Tuesday, 25 March 2014

Summary of 24th March's Lecture


Memory Consistency Policies


P1 ->    1. A=1  

             2. PRINT(B,C)


P2 ->    1. B=1  

             2. PRINT(A,C)


P3 ->    1. C=1  

             2. PRINT(A,B) )


If programs are allowed to execute instructions out of program order then there are 6! = 720 possible execution interleavings.


However, if individual program order is maintained then the total possible execution interleavings reduce to :


=> 720/(2*2*2)= 90.


From these 90 interleavings not all combinations can result. For example, the outcome 000000 isn’t possible if processors execute instructions in program order only.



Memory Consistency Issues



Behavior of a shared memory system as observed in the processor is called memory model.


In general, choosing a memory model involves making a compromise between a strong model minimally restricting software and a weak model offering efficient implementation.



Sequential Consistency Model







Lamport ( 1979)


A multiprocessor system is sequentially consistent if the result of any execution is the same as if the operations of all the processors were executed in some sequential order, and the operations of each individual processor appear in this sequence in the order specified by its program.



Release Consistency Model


One of the most relaxed memory models.

It requires that synchronization accesses in the program be identified and classified as either acquire or release.


Condition for release consistency :


  • Before a read/write is performed all previous acquires must be performed.

  • Before a release is performed all previous read/store must be performed.



Lazy Release Consistency


It has an additional condition that before any acquire is performed any previous read/store must be performed.



Dubois (1989)


The following two sufficient conditions were provided to achieve sequential consistency in shared-memory access:


(a) Before a load is allowed to perform with respect to any other processor, all previous load accesses must be globally performed and all previous store accesses must be performed with respect to all processors.


(b) Before a store is allowed to perform with respect to any other processor, all previous load accesses must be globally performed and all previous store accesses must be performed with respect to all processors.
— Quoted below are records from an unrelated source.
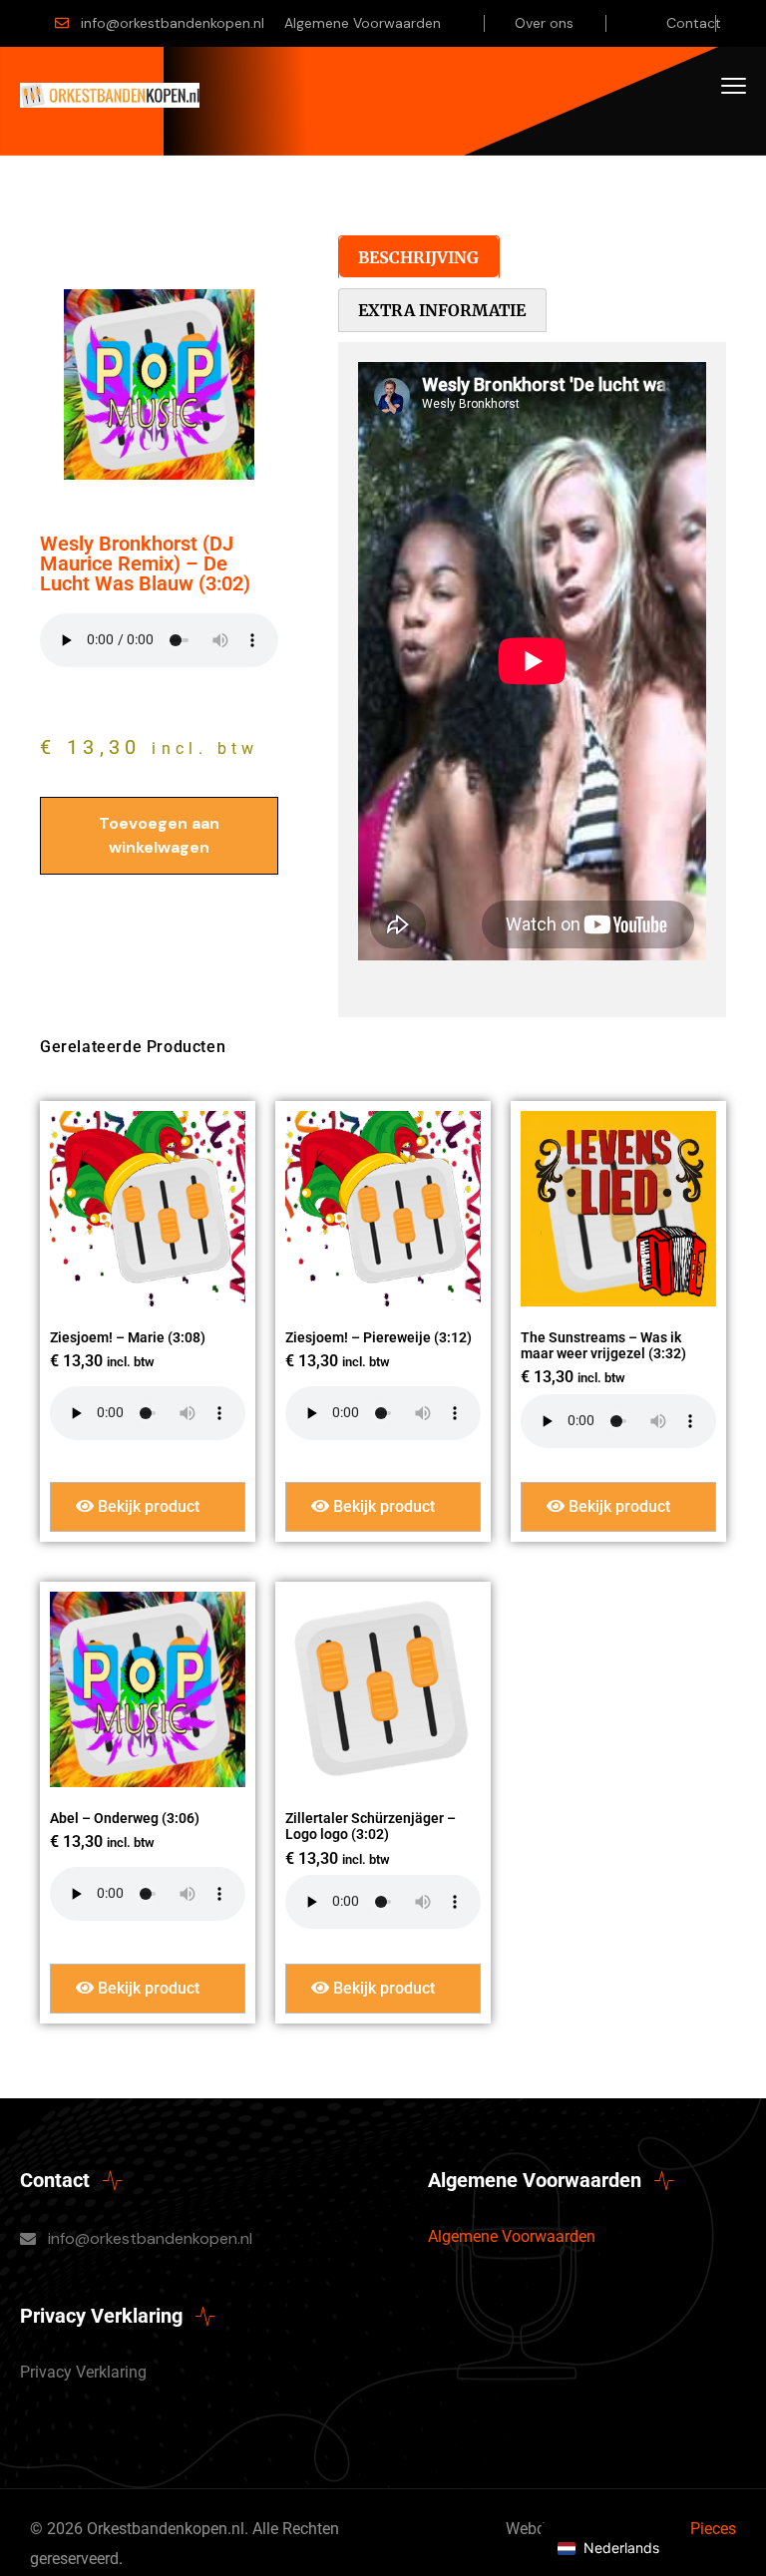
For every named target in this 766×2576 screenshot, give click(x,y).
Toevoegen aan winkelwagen (159, 835)
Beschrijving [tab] (418, 257)
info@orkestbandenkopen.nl (172, 23)
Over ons (544, 23)
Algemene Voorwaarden (362, 23)
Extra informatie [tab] (442, 310)
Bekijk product (146, 1506)
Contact (693, 23)
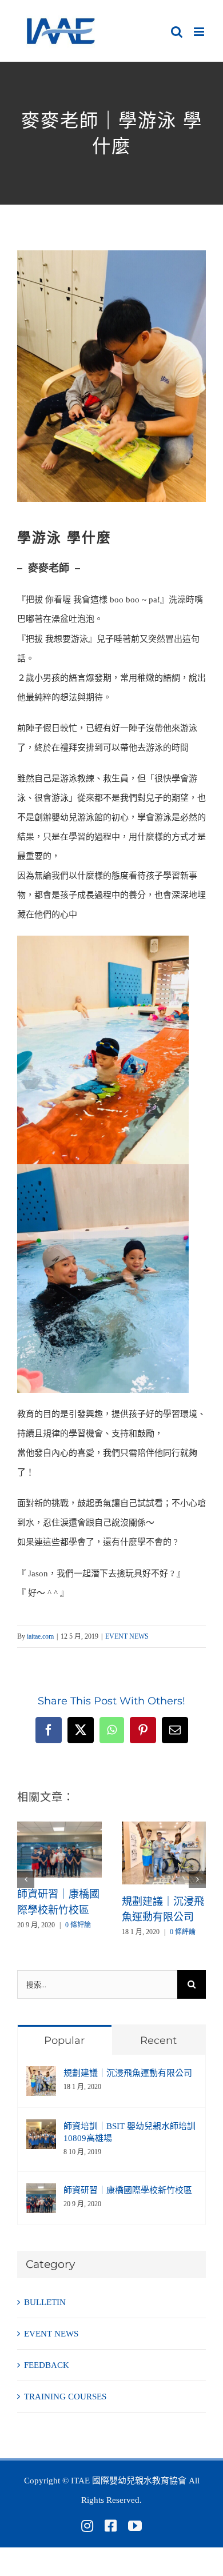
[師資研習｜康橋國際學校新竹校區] (59, 1826)
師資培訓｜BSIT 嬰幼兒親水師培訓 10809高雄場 (129, 2132)
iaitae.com (40, 1636)
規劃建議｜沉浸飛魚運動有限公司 (127, 2073)
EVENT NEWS (127, 1636)
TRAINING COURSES (65, 2396)
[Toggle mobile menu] (200, 32)
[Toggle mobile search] (176, 32)
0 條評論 (78, 1925)
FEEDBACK (46, 2365)
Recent (158, 2040)
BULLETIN (45, 2302)
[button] (25, 1879)
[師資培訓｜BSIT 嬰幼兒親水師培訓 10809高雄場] (41, 2129)
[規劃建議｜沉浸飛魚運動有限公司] (164, 1826)
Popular (64, 2040)
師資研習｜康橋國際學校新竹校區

Some others model that could be classified b/w SC and RC:


  • Sindhu (1992) - Total store order.

  • Goodman (1990) - Processor Consistency.






The stores and swaps issued by a processor are placed in a dedicated store buffer for the processor, which is operated as first-in-first-out. Thus the order in which memory executes

these operations for a given processor is the same as the order ill which the processor issued them (in program order).
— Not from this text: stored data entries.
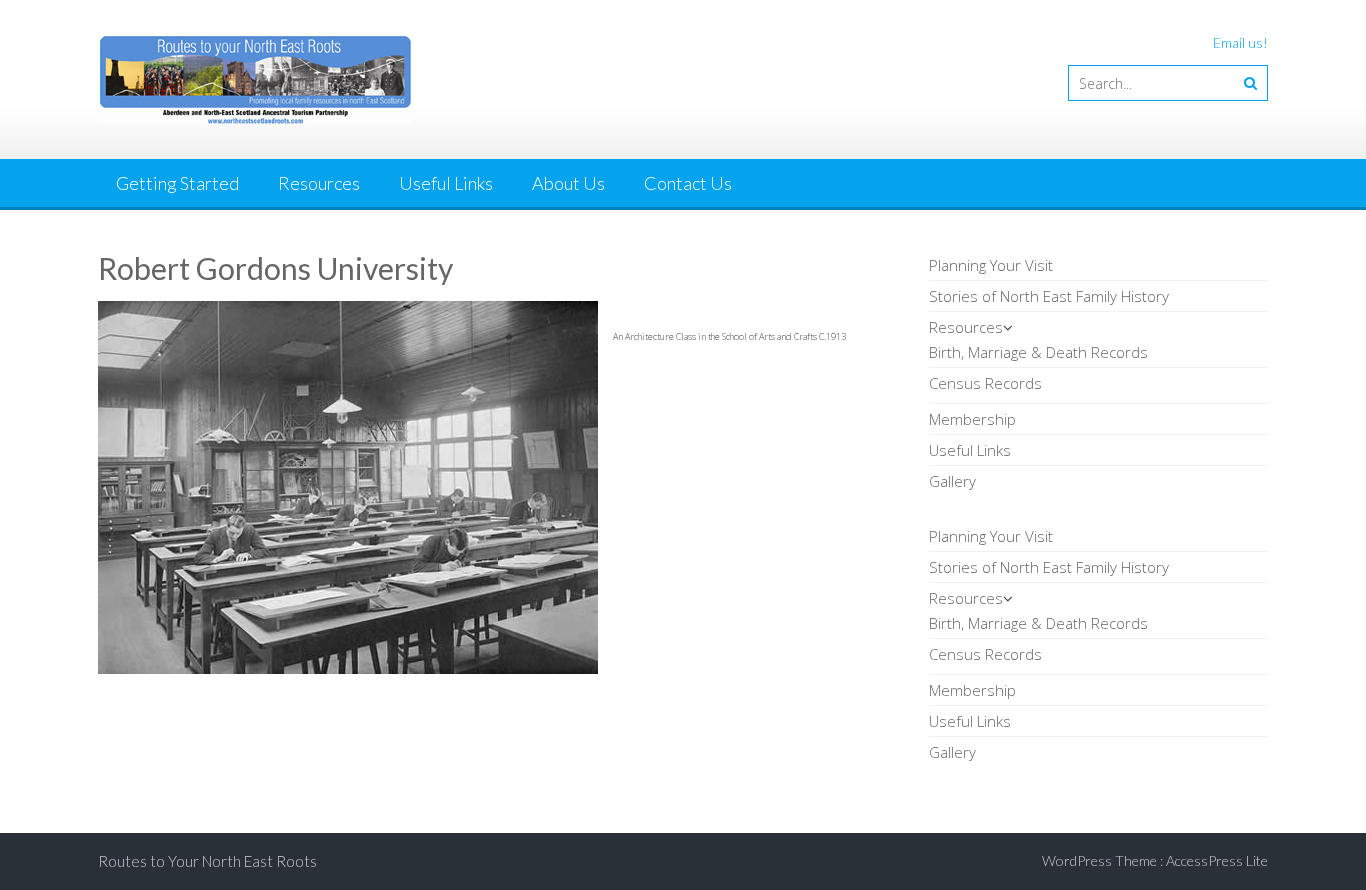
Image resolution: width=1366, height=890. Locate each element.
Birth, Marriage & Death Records (1038, 352)
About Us (568, 183)
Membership (972, 419)
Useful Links (446, 183)
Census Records (985, 383)
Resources (319, 183)
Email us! (1240, 42)
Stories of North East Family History (1049, 296)
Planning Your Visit (991, 265)
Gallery (952, 481)
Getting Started (177, 183)
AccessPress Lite (1217, 860)
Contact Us (688, 183)
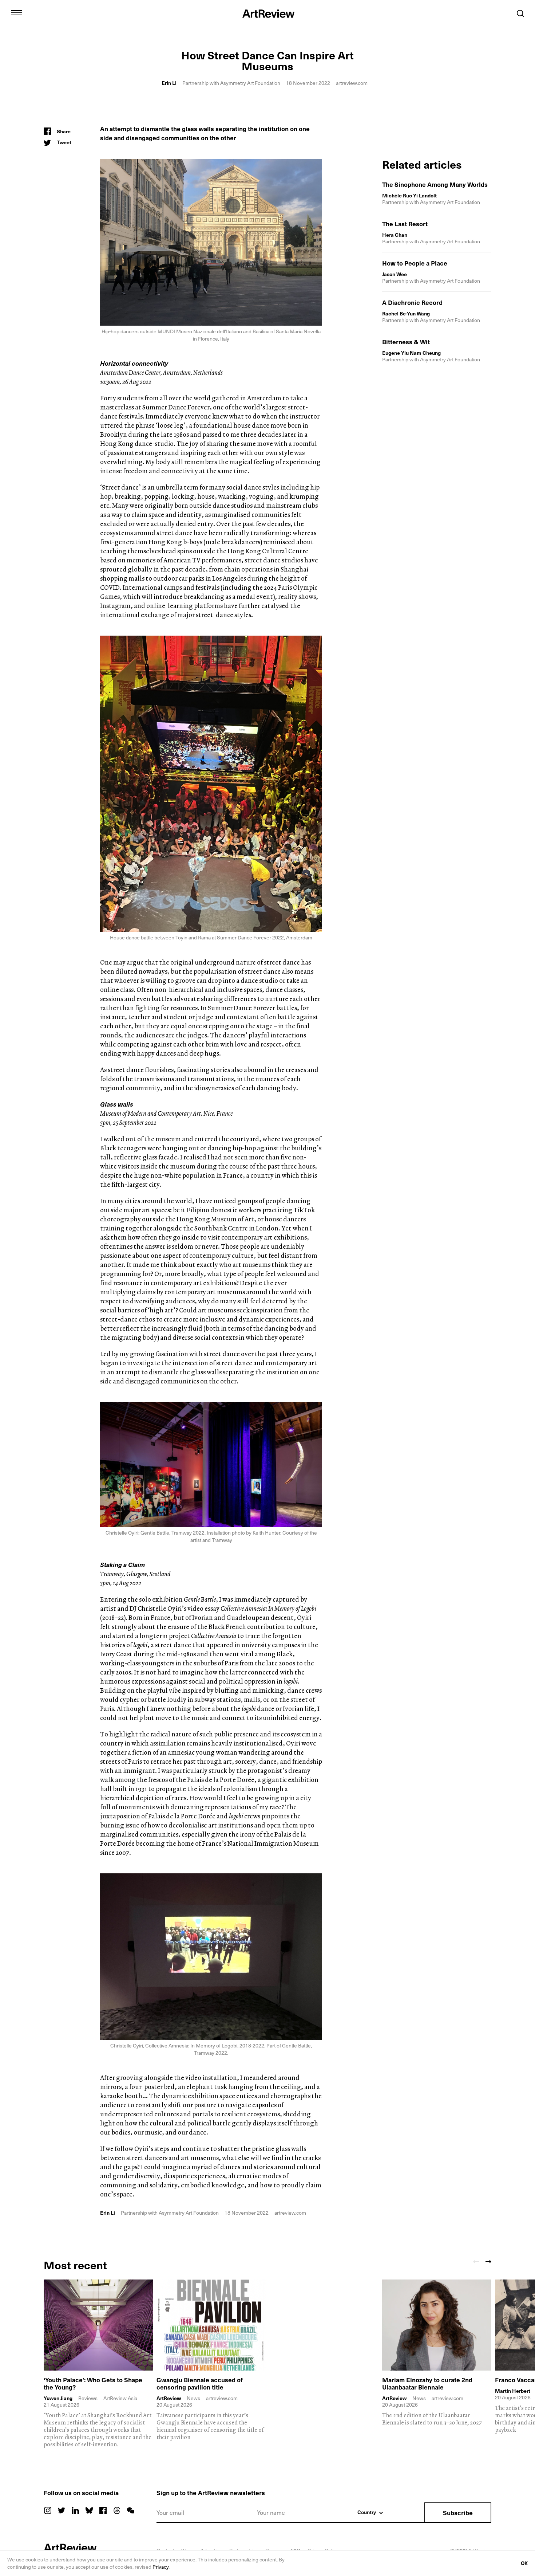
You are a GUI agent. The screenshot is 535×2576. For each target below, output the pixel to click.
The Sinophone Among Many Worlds (435, 184)
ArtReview (168, 2398)
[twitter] (61, 2510)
The memory order corresponds to the order in which the switch is thrown from one processor to another.


A load by a processor first checks its store buffer to see if it contains a store to the same location. If it does, then the load returns the value of the most recent such store. Otherwise, the load goes directly to memory, Since not all loads go to memory immediately, loads in general do not appear in memory order. A processor is logically blocked from issuing further operations until the load returns a value.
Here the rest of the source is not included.